• **УСЛОВИЕ ЗАДАНИЯ**
В каких строках встречается слово «what» с учетом регистра? Соберите все такие строки и перепишите их без изменений.

• **ИСХОДНЫЕ СТРОКИ**
>>>
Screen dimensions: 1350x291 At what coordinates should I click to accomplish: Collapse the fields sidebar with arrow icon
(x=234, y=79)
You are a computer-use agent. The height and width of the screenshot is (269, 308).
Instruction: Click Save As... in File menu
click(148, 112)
<<<
>>>
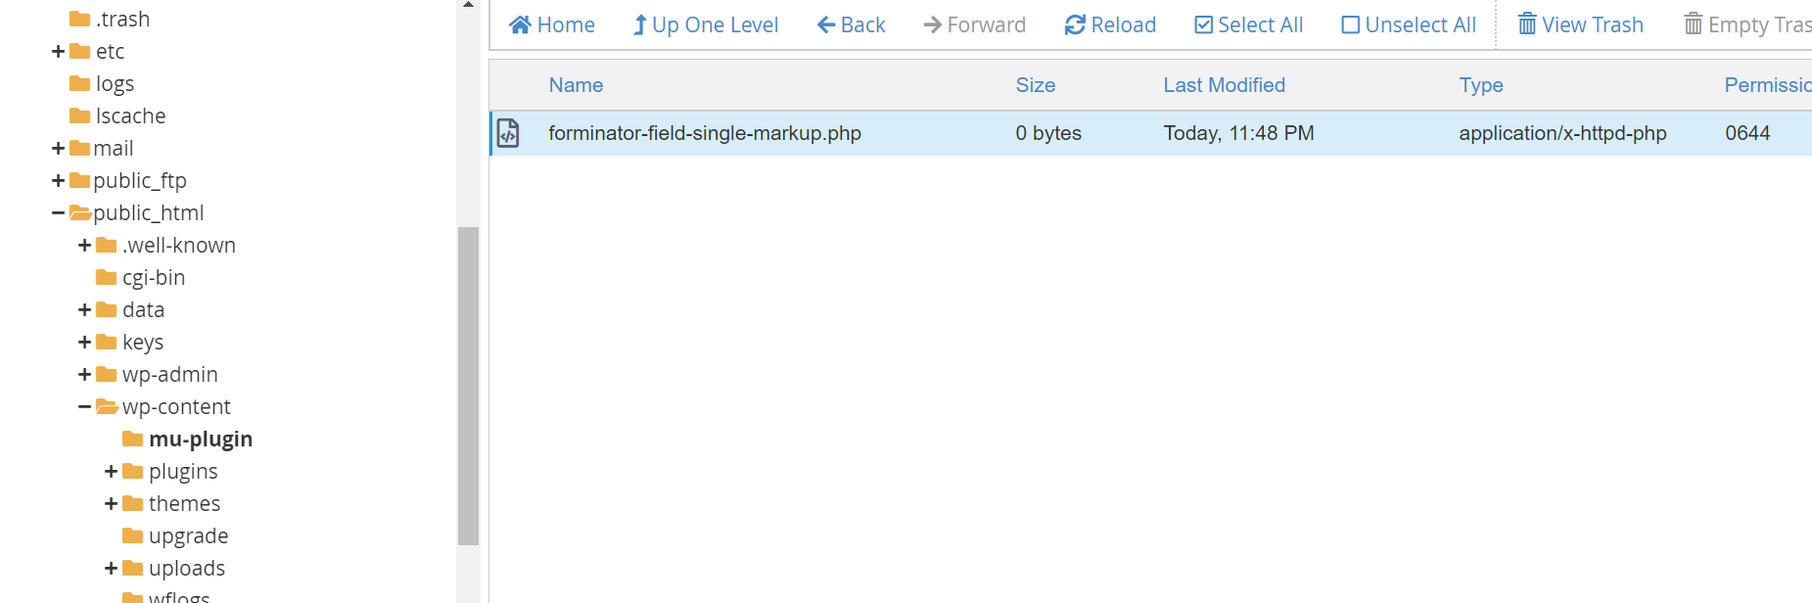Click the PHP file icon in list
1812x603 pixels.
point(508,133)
<<<
>>>
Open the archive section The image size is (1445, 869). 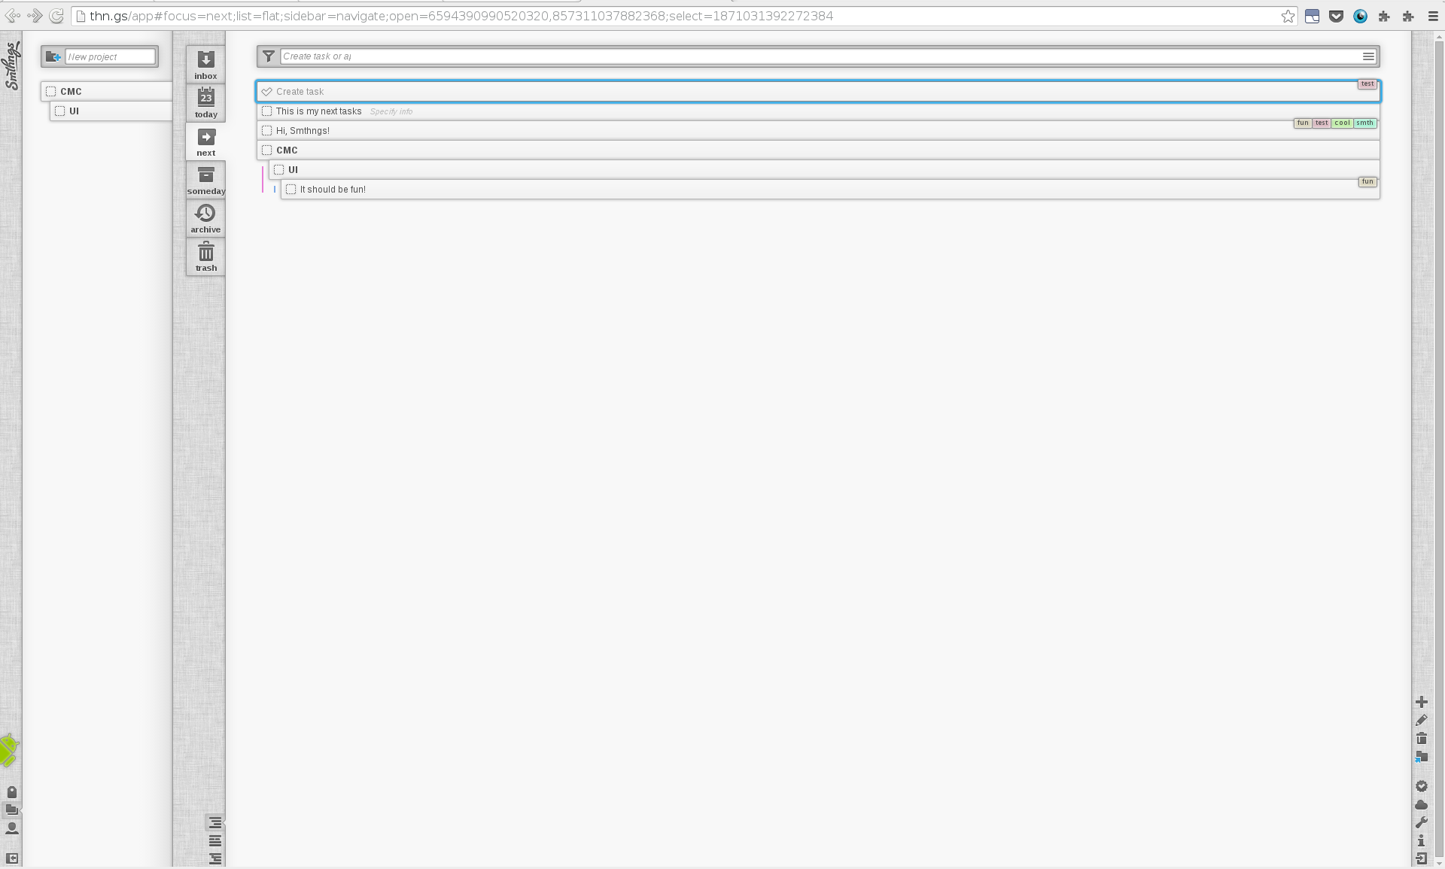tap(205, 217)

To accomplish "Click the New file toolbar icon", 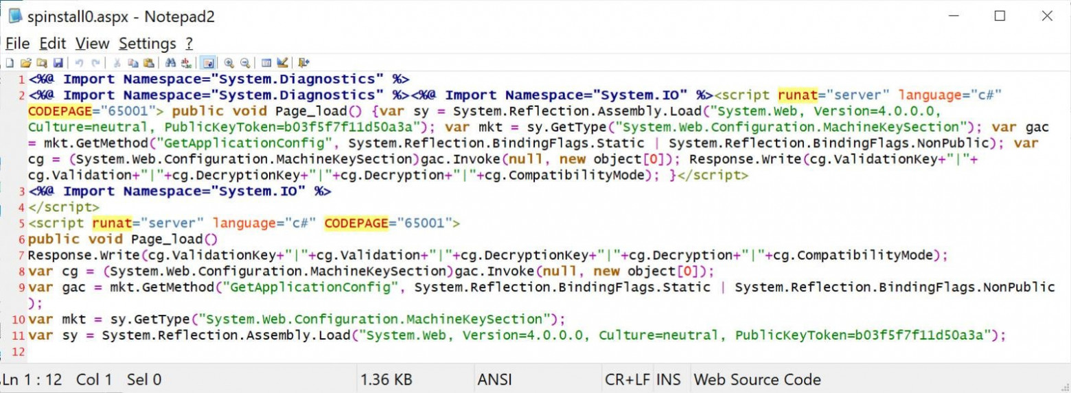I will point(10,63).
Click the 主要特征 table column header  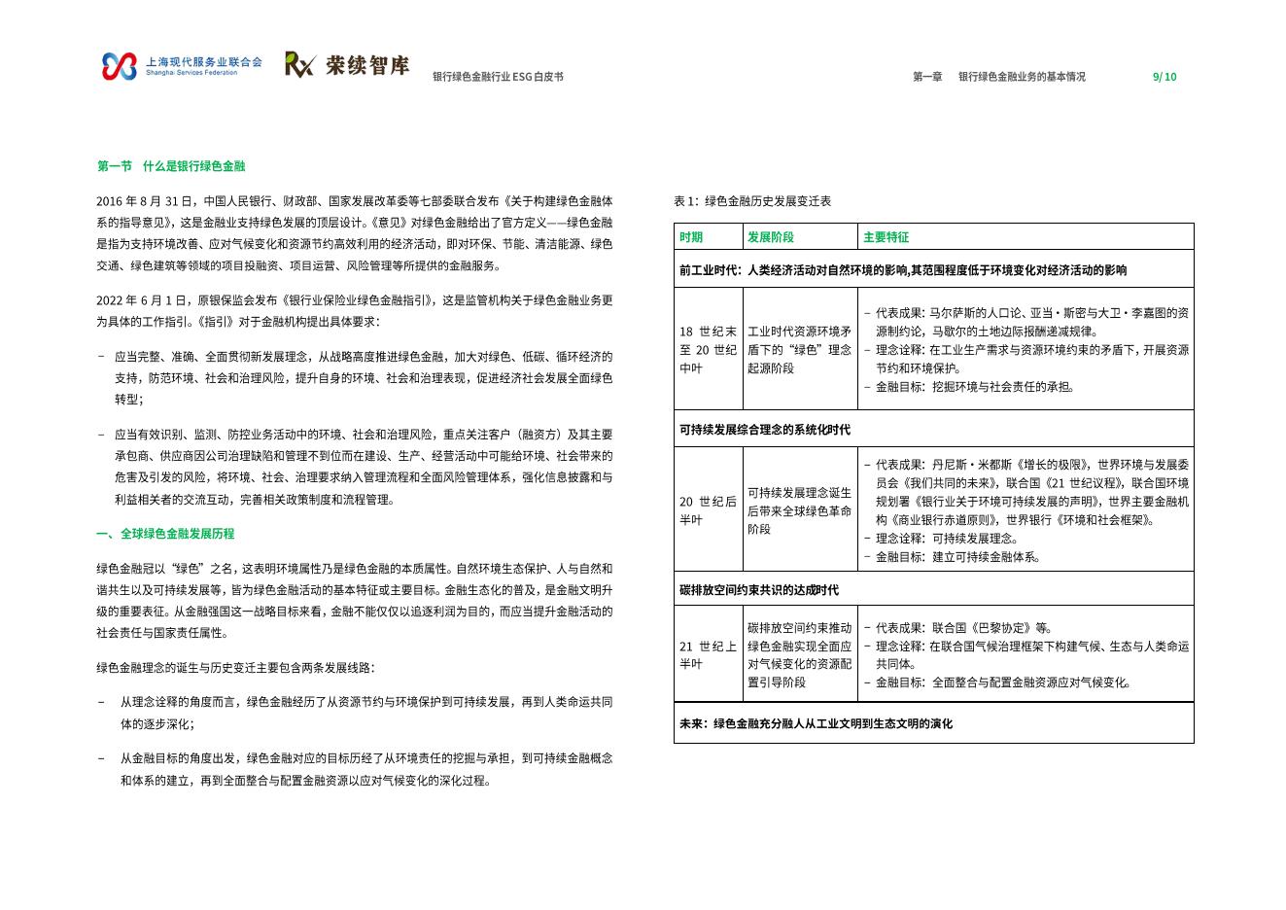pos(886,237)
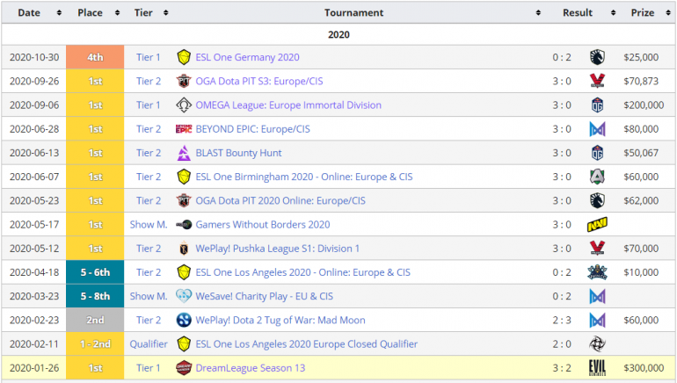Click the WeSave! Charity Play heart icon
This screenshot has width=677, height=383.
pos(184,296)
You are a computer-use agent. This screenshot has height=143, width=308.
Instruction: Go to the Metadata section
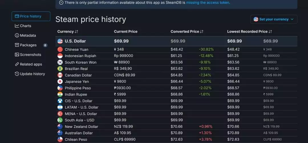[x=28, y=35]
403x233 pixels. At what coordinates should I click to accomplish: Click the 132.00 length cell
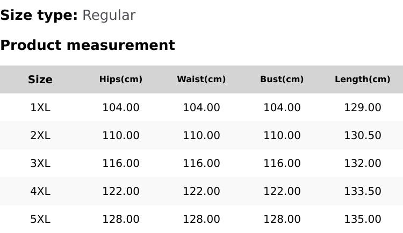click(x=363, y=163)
<<<
• **РЕЗУЛЬТАТ НИЖЕ**
Screen dimensions: 1350x291 At what coordinates should I click to accomplish: Collapse the fields sidebar with arrow icon
403x233 pixels. At what coordinates should I click to accomplish: Click the 132.00 length cell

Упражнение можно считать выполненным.